Below are some records; output all of them exactly as they read.

START Input records

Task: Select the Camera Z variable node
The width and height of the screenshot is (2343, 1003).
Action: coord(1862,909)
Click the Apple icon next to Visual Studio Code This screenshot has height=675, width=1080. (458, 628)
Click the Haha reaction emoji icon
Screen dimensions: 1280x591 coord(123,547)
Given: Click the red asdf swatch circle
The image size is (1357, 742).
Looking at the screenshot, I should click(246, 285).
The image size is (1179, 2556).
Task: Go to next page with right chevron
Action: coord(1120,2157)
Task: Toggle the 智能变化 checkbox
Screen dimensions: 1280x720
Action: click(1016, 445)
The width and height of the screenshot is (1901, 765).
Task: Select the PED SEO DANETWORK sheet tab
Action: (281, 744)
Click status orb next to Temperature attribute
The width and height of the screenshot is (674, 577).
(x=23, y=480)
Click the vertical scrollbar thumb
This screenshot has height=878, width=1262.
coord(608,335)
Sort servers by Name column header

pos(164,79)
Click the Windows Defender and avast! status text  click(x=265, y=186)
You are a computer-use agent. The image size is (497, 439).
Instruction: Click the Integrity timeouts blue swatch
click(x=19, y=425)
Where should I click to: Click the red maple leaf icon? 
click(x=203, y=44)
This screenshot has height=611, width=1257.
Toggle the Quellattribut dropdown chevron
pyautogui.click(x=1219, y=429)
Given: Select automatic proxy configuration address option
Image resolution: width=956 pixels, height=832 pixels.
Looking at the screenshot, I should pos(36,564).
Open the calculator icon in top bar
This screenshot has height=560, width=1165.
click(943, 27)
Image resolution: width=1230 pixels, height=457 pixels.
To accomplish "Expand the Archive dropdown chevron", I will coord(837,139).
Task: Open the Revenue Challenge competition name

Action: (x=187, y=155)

END Input records

▸ Finished exercise:
Task: Select the Camera Z variable node
The width and height of the screenshot is (2343, 1003).
Action: coord(1862,909)
Click the Apple icon next to Visual Studio Code This screenshot has height=675, width=1080. (458, 628)
Click the Haha reaction emoji icon
Screen dimensions: 1280x591 coord(123,547)
Given: Click the red asdf swatch circle
The image size is (1357, 742).
Looking at the screenshot, I should click(246, 285).
The image size is (1179, 2556).
Task: Go to next page with right chevron
Action: coord(1120,2157)
Task: Toggle the 智能变化 checkbox
Screen dimensions: 1280x720
Action: click(1016, 445)
The width and height of the screenshot is (1901, 765).
Task: Select the PED SEO DANETWORK sheet tab
Action: (281, 744)
Click status orb next to Temperature attribute
The width and height of the screenshot is (674, 577).
(x=23, y=480)
Click the vertical scrollbar thumb
This screenshot has height=878, width=1262.
coord(608,335)
Sort servers by Name column header

pos(164,79)
Click the Windows Defender and avast! status text  click(x=265, y=186)
You are a computer-use agent. The image size is (497, 439).
Instruction: Click the Integrity timeouts blue swatch
click(x=19, y=425)
Where should I click to: Click the red maple leaf icon? 
click(x=203, y=44)
This screenshot has height=611, width=1257.
Toggle the Quellattribut dropdown chevron
pyautogui.click(x=1219, y=429)
Given: Select automatic proxy configuration address option
Image resolution: width=956 pixels, height=832 pixels.
Looking at the screenshot, I should pos(36,564).
Open the calculator icon in top bar
This screenshot has height=560, width=1165.
click(943, 27)
Image resolution: width=1230 pixels, height=457 pixels.
To accomplish "Expand the Archive dropdown chevron", I will coord(837,139).
Task: Open the Revenue Challenge competition name

Action: (x=187, y=155)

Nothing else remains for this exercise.